Opinião
Mutilados!
Estamos a refletir, sobre o andaço, o cagaço, e abençoados pela inflação e pela pandemia, assim devemos continuar a pensar onde por a cruzinha neste Domingo que chega em tempestade.
Cada louco tem a sua tara, antes fosse perdida e eu atento a esse padre colecionador de crucifixos, que um dia encontra um Cristo partido, a que faltam alguns membros.
Um diálogo com as mutilações, a peça é do José Carlos Completo, sobe à cena a 23, na Paróquia do Coração de Jesus, em Viseu, mesmo junto à estátua do Infante que nos deu novos mundos.
Hoje não os conhecemos, tacanhos como estamos, nem as mutilações nos atingem, tão pouco vergam. Teimamos em ver o que não é. Espírito saudosista, fraca memória, presos aos seus instrumentos, esquecem o essencial. Vivem nessa bolha a esvoaçar, sem rumo, mas com portagem.
Um país moderno que, todos os anos, quando o Inverno é dos rijos, e este deixou para Março o grande orgasmo, fecha estradas. Do Montemuro ao Barroso, de Bornes à Estrela, cai um nevão e ficamos engasgados, atolados, isolados.
Cá no distrito foram as estradas municipais no Norte. Como nunca foram ao Feirão, tão pouco sabem que o pão chega de carrinha e o peixe de camionete refrigerada, ficamos assim, às ordens do Comando do Tâmega e Sousa, mesmo que para cá do Douro, a fazer lembrar como os padres tinham razão, e já agora os militares, que organizaram a quadricula com base nas barreiras naturais, nos rios, até ao Zêzere é a Alta, para lá do Zêzere, a Baixa. Uma só Beira, muitas chatices.
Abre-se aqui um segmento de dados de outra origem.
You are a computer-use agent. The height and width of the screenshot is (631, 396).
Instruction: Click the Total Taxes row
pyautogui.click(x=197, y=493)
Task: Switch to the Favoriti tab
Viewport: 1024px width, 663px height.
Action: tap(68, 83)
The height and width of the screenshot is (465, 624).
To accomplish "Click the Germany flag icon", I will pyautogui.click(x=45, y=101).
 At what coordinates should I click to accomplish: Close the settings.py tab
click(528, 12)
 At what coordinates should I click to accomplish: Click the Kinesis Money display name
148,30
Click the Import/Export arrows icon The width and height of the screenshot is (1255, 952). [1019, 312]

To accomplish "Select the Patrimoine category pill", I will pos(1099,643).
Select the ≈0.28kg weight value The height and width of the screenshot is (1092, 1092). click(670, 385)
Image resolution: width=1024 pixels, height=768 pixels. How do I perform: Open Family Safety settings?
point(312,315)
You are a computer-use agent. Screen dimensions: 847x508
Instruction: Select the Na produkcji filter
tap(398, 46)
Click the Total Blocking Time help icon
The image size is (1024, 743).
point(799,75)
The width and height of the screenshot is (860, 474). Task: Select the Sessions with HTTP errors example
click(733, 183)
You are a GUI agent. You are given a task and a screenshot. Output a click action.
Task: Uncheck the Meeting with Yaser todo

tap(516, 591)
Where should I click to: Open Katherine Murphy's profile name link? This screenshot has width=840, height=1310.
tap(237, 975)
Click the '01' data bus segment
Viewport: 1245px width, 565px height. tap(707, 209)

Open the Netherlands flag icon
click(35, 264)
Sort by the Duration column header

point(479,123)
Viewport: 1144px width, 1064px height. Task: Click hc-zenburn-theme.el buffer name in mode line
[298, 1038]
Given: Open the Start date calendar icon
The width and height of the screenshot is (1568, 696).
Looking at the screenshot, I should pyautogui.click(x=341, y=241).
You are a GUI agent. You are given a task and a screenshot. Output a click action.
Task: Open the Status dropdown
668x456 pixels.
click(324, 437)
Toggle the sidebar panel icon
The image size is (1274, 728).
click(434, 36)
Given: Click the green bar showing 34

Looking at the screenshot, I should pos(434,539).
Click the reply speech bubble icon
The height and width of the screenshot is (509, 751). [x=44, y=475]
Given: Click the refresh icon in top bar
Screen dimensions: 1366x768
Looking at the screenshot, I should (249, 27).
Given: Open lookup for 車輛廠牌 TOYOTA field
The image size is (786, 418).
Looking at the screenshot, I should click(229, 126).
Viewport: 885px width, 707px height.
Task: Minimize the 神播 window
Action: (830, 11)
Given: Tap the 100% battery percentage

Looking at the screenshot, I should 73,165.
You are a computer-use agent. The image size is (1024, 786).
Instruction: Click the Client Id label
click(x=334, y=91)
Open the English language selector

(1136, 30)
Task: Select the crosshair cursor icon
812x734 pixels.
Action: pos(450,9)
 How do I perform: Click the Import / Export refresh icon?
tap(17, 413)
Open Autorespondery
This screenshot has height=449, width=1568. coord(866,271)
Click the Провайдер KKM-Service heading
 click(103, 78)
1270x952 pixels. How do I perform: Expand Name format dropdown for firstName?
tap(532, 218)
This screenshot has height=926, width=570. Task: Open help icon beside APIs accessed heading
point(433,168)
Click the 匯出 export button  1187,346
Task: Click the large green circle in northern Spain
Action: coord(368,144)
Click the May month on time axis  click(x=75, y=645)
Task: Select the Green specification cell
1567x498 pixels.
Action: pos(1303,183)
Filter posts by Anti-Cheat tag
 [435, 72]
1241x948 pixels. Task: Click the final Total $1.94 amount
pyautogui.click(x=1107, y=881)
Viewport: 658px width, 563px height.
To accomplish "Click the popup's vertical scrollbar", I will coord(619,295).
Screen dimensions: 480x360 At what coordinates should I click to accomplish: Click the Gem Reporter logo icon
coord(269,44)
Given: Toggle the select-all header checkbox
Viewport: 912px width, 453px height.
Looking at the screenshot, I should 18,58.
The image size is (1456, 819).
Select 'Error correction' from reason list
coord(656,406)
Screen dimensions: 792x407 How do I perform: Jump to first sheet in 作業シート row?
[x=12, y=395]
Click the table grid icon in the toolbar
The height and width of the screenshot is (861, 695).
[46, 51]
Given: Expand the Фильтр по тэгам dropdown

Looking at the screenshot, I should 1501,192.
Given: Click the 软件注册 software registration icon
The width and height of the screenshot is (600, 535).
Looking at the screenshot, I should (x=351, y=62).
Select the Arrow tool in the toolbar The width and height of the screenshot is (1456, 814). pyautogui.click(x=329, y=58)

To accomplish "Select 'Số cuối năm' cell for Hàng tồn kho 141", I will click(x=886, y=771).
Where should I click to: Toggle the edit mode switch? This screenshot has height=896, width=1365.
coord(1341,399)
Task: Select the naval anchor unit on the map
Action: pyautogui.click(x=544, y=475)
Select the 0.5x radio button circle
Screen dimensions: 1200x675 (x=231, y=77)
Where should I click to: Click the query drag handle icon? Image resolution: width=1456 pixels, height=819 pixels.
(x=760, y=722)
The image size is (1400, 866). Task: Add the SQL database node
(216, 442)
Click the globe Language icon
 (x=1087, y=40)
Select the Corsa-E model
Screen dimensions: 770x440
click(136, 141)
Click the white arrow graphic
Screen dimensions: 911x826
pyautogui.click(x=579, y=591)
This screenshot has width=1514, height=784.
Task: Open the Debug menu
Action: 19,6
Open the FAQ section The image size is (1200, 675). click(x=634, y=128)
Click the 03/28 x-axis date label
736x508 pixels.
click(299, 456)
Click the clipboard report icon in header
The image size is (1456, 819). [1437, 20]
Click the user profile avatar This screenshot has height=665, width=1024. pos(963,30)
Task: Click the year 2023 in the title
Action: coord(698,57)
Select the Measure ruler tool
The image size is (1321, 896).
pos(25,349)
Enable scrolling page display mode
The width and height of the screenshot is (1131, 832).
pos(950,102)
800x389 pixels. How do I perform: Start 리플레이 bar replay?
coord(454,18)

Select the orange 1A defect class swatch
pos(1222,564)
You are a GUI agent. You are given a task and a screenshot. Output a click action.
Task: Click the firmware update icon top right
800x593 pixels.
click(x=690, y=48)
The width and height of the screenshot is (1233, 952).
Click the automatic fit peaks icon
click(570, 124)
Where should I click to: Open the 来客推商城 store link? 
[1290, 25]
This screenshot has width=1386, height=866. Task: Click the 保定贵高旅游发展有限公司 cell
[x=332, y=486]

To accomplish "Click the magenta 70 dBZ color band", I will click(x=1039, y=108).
Os tipos do mando, lá em Carnaxide somam as ocorrências devido ao mau tempo, e nós, que fomos aos Fundos Europeus atalhar o baú para adquirir limpa-neves, ficamos fechados. Não deixa de ser insano que, tendo neve e estância de ski, não se possa ir à Estrela, ou porque faltam túneis, ou porque nunca investimos em teleféricos, a partir do Alvoco. O país, o deste lado, é uma savana, pejada de bandoleiros, à espera que um Serpa Pinto nos descubra.
Temos os meios, falta a organização, a vontade e o querer. De cada vez que neva, fecham as estradas do Maciço Central da Serra da Estrela, mesmo que a Covilhã tenha dois limpa neves e do lado de Seia haja outros tantos.
Somos assim, introspetivos, sem reflexão. Vem o nevão, o turismo fecha portas e algumas localidades ficam isoladas.
País estranho, avarento, insano, sem capacidade para espalhar sal, custa dinheiro, ou para meter uma niveladora a limpar estradas.
Não é um fim, mas também não é um início, é um estranho ofício, este, o de reparar o Cristo, de o ver como ele é.
A amplitude destes dois países é medonha, E continuamos sem conseguir ir a partes que nunca tínhamos encontrado.
Somos falíveis, imprecados, e não temos outro lado. Resta a consolação desse diálogo, do padre colecionador que conversa com o Cristo mutilado, para percebermos o que nos custa o desterro. O destrato. É nisto que temos de refletir. Um país bonito e, no entanto, tão fraco.